Coming off of two extremely strong years in the market, and amid all sorts of political chaos in the country, it’s a tenuous time to be an investor. Market crashes happen fairly regularly — in fact, we’ve had two huge drawdowns in just the past two years! And yet, the market has surged to all-time highs.
One thing’s for sure — another crash will happen again, whether tomorrow, or years from now. But for those currently holding investments, or hesitant to buy into this somewhat frothy market, here’s what happens if current fears topple over into a market crash.

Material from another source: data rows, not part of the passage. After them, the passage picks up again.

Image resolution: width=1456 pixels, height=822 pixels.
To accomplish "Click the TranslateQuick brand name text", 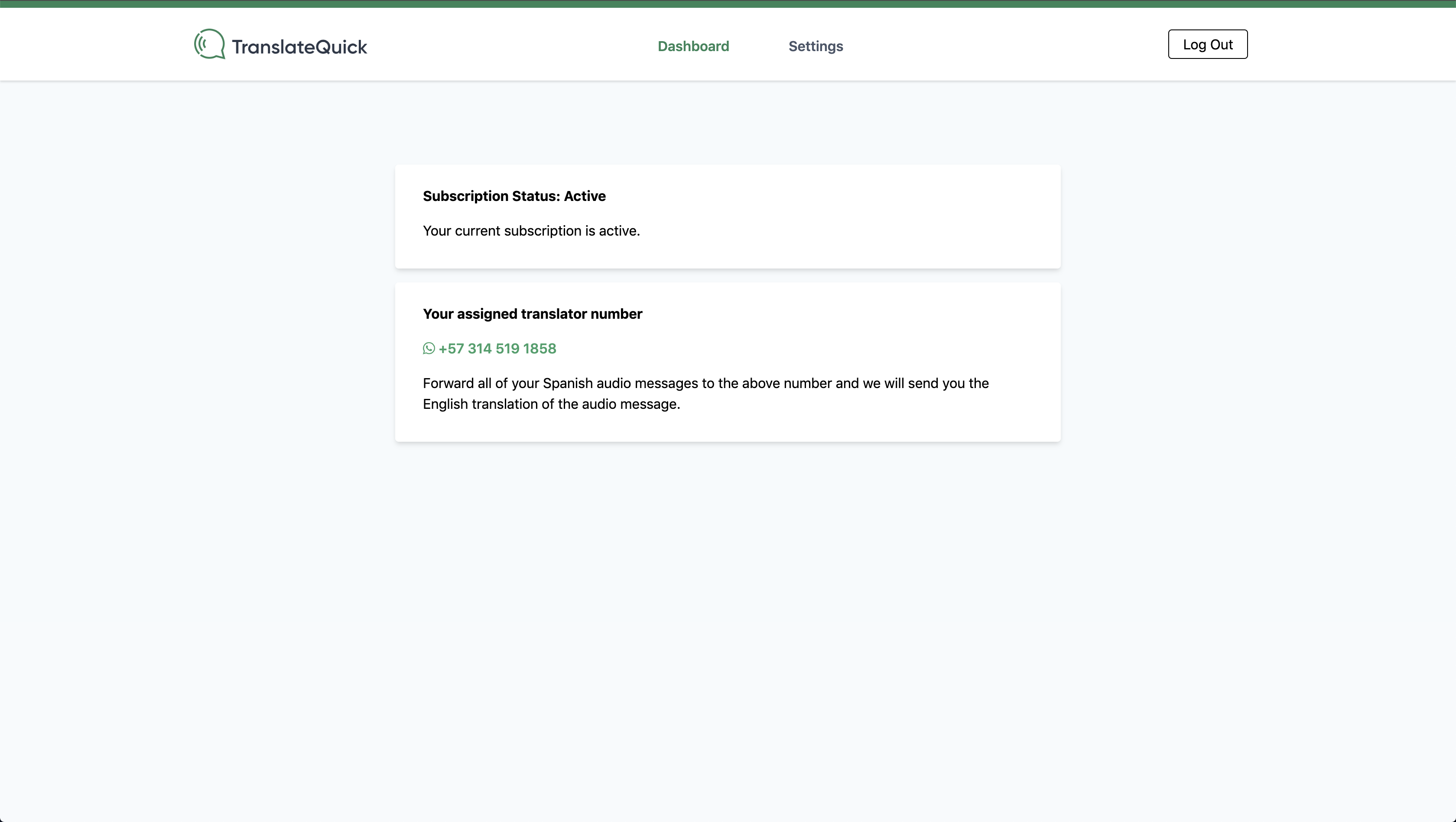I will 299,47.
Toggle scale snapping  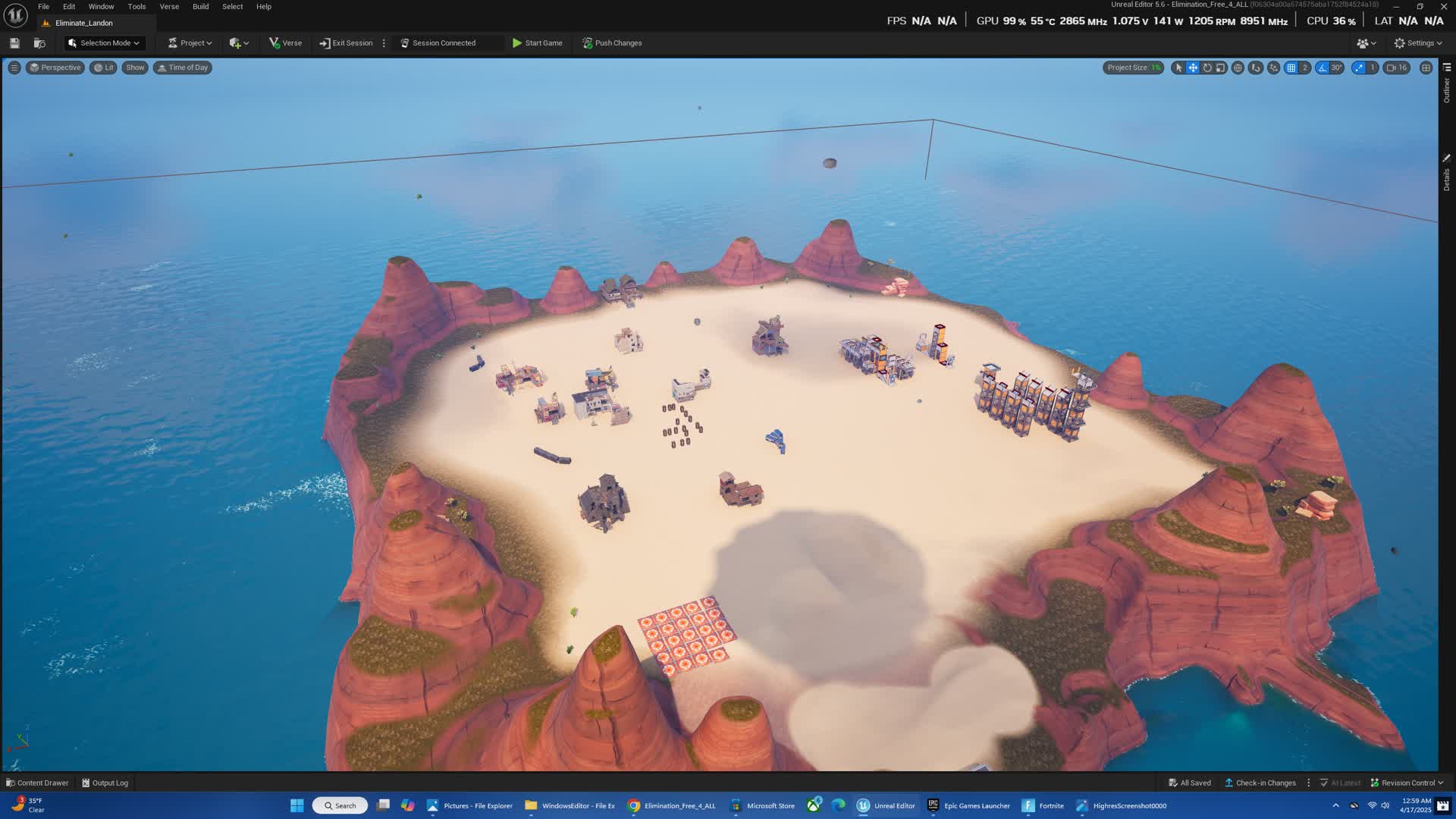pos(1358,67)
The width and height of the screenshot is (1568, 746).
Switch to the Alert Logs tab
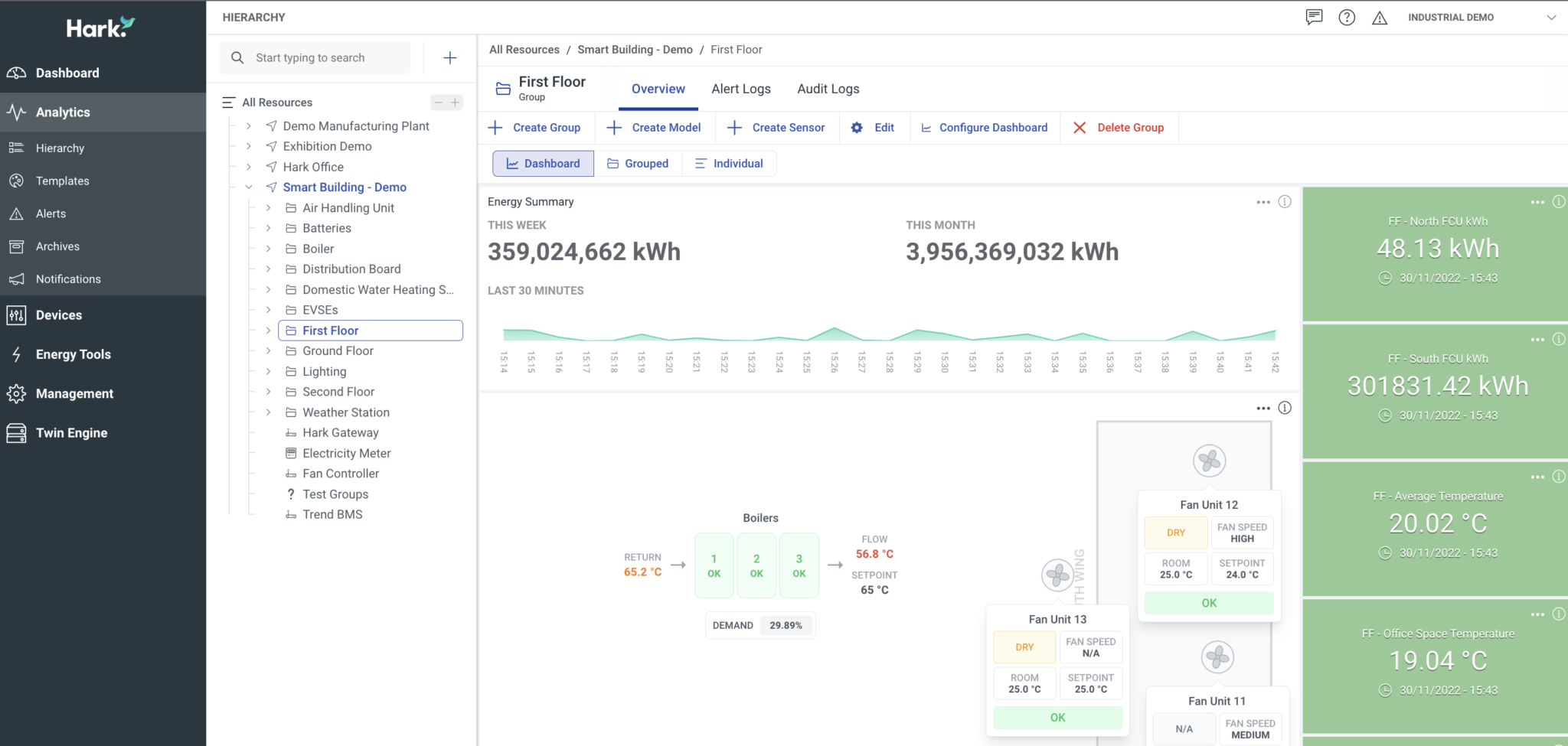click(x=740, y=89)
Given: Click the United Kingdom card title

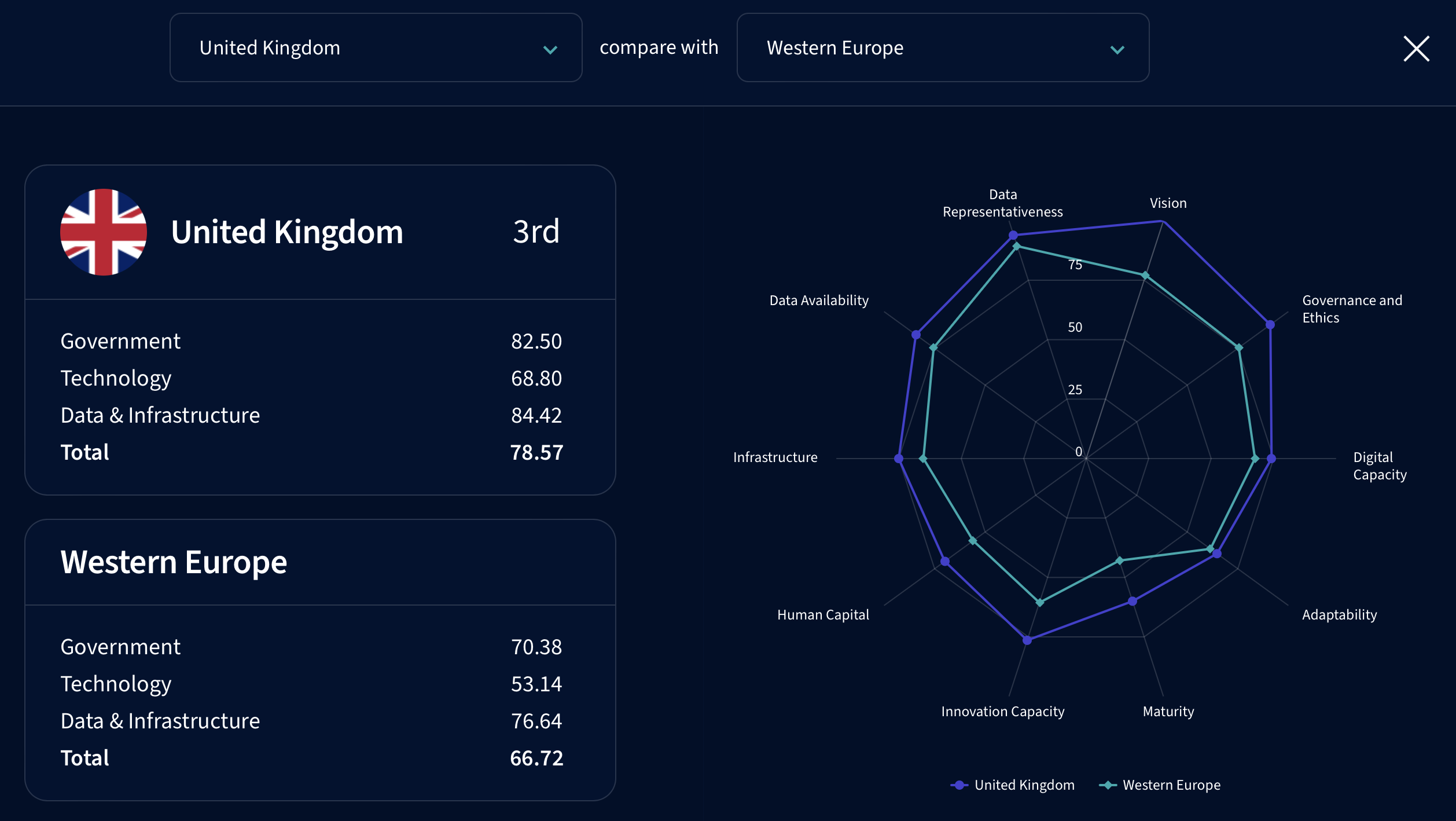Looking at the screenshot, I should tap(287, 232).
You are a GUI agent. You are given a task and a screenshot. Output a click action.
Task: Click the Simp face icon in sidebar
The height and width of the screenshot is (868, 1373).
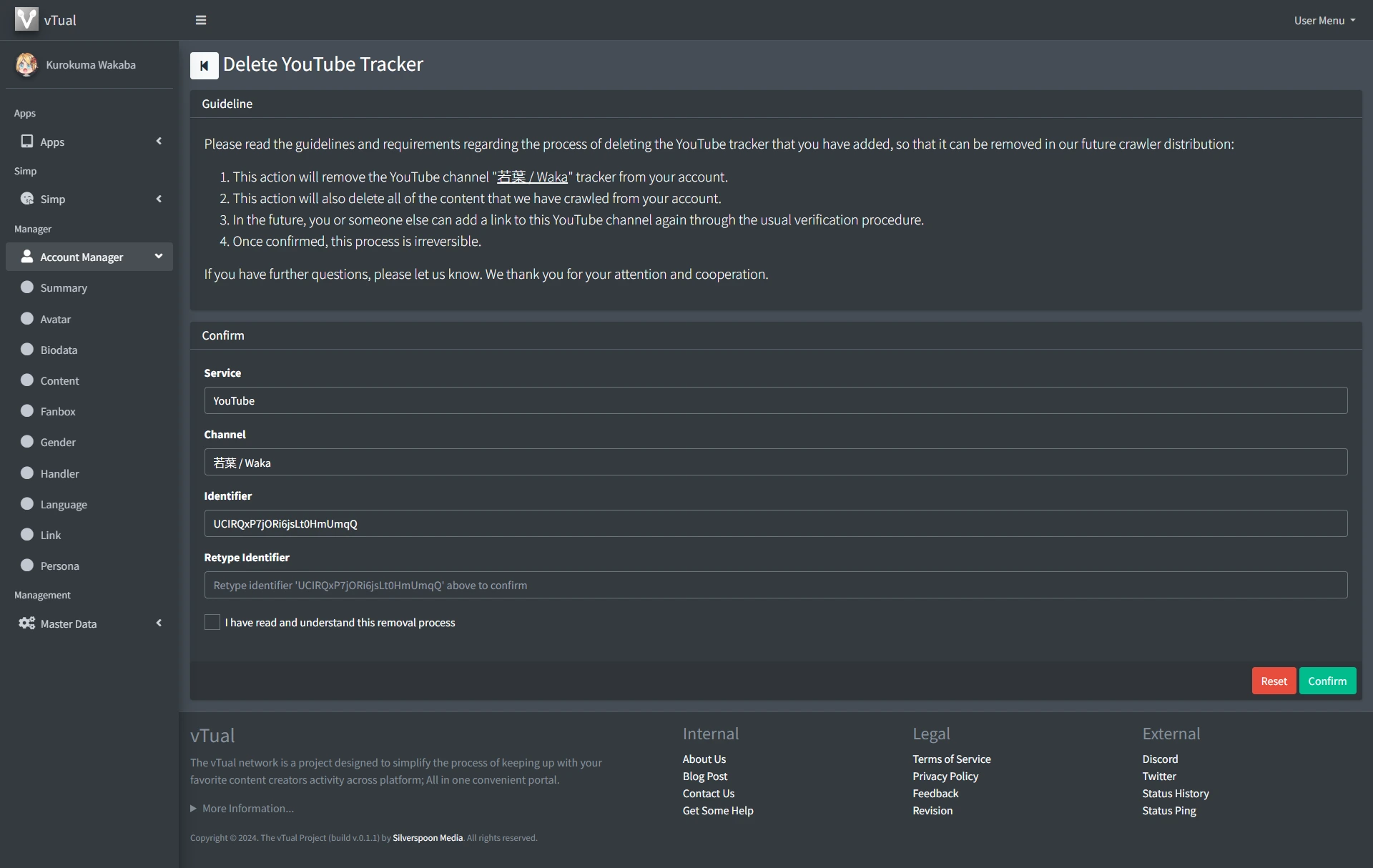coord(27,199)
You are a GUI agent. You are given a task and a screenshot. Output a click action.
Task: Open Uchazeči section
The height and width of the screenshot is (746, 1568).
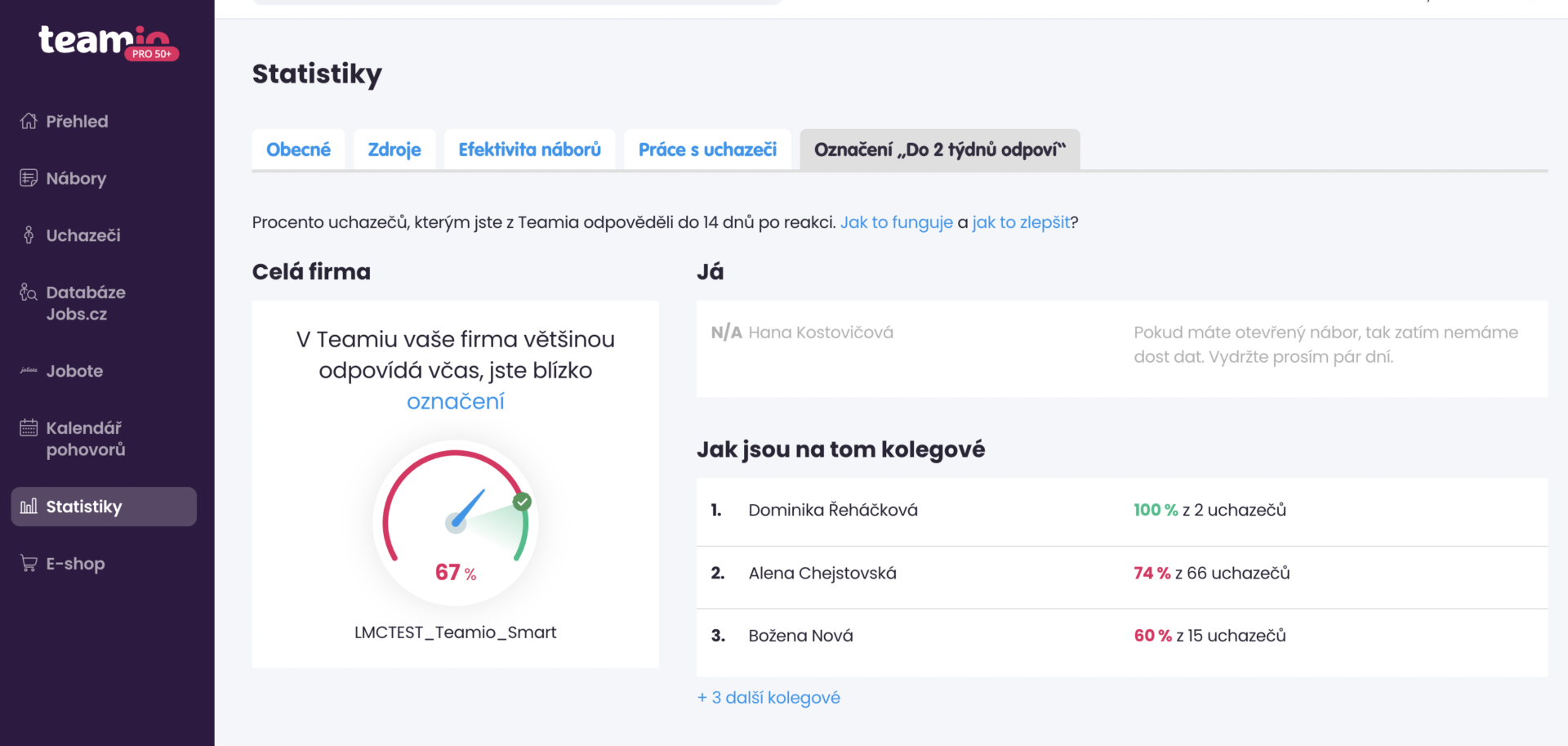click(82, 235)
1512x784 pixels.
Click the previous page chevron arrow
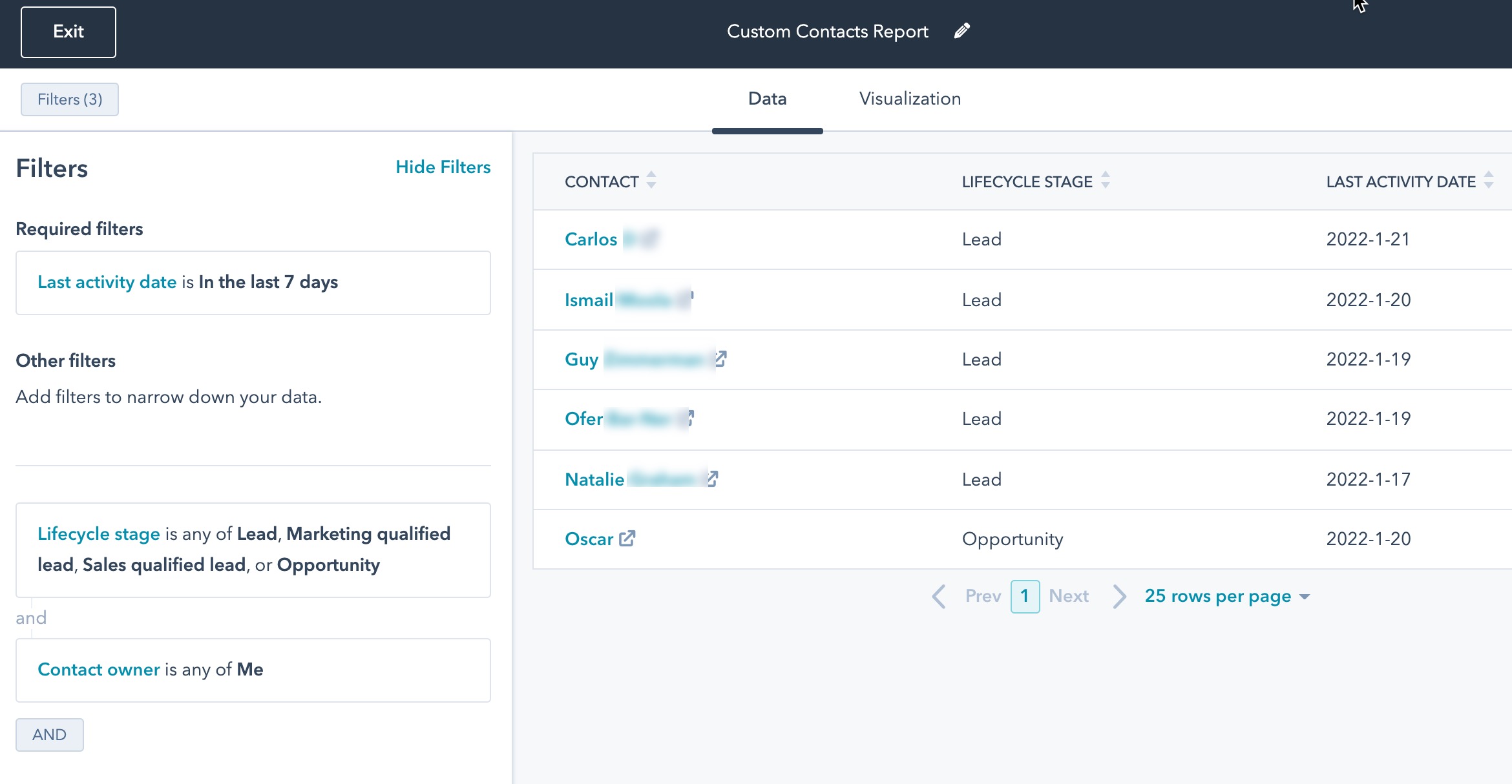940,596
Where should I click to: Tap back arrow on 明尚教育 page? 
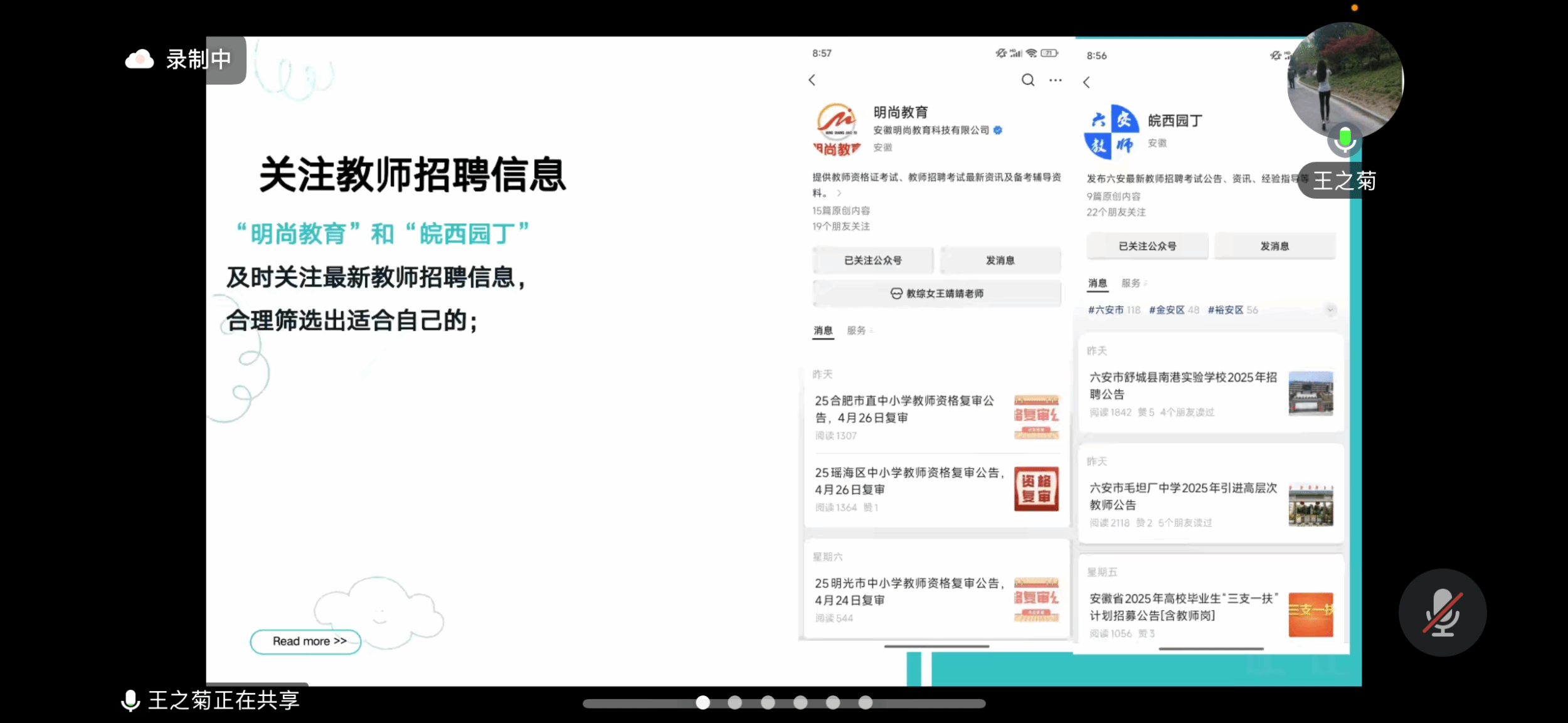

Move No. 1: Keep some perspective
Rapid market declines can be awfully scary. The March crash in the wake of Covid-19 was harrowing, and despite my writing this article about being level-headed, even I was not immune from some emotional trading back then. But hey, that’s why they say, “do as I say, not as I do.”
But remember, as long as the world goes on, people will need to buy goods and services from someone, and that means at least some public companies will continue to make profits and grow. That goes even for when people need to shelter-in-place to save themselves from a global pandemic, shutting down a portion of the economy.
Of course, the events of last week were harrowing, and certainly led many to feel a great sense of instability. However, investors should keep some perspective and remember this Warren Buffett quote:
In the 20th century, the United States endured two world wars and other traumatic and expensive military conflicts; the Depression; a dozen or so recessions and financial panics; oil shocks; a flu epidemic; and the resignation of a disgraced president. Yet the Dow rose from 66 to 11,497.
That doesn’t mean a big external event won’t cause the market to go down in the near-term; however, over the long-term — short of an authoritarian takeover of the U.S., and the shutting down of all private business — the market’s long-term trajectory is up.